The memory of Dioniziy Sholdra is immortalized in the Memorial Hall, which was opened at the Ternopil Regional Art Museum in 1998.

==Bibliography==
- Стельмащук Г. Шолдра Діонізій // Українські митці у світі. — Л. : Апріорі, 2013. — С. 502–503.
- Яців Р. [Шолда Діонізій] // Мала хронологія мистецьких подій і пам'ятних дат ХХ століття: Україна — Світ : локально-індивідуальний дослідницький ракурс : довідник / Р. М. Яців. — Львів, 2021.
- Лупак Т. Феномен самотності у творчості Діонізія Шолдри // Студентський науковий вісник. — Т. : ТНПУ ім.

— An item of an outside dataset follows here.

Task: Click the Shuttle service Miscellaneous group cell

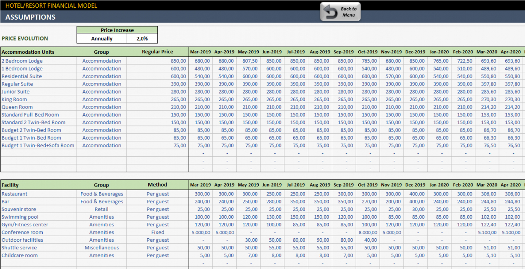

В. Гнатюка, 2008. — Вип. No. 15. — С. 205–210.
- Діозій Шолдра. Малярство : каталог виставки 17 лют. — 31 берез. 1995 р. / Терноп. обл. художній музей ; авт.-упоряд. І. Дуда. — Тернопіль : Лілея, 1995. — 28 с. : іл.
- Живопис. Скульптура. Каталог музейної збірки. Частина І. — Тернопіль, Астон, 2007. — С. 118.
- Діонізій Шолдра. Малярство / Тернопільський обл. худож. музей ; текст, упоряд., ред. І. Дуда ; фото Р. Макогін. — Тернопіль : Шабала Ю. Є., 2015. — 16 листівок.
- Горловиця О. Маляр неба і дерев // Свобода. — 2015. — No. 88 (13 лист.). — С. 4.
- Золотнюк А. Коли дерева тягнуться увись // Вільне життя плюс. — 2015 . — No. 91 (11 листоп.). — С. 6.
- Кедрин І. Діонізій Шолда — сумні дерева і веселе небо // У межах зацікавлення. — Ню-Йорк ; Париж, 1986. — С. 367–368.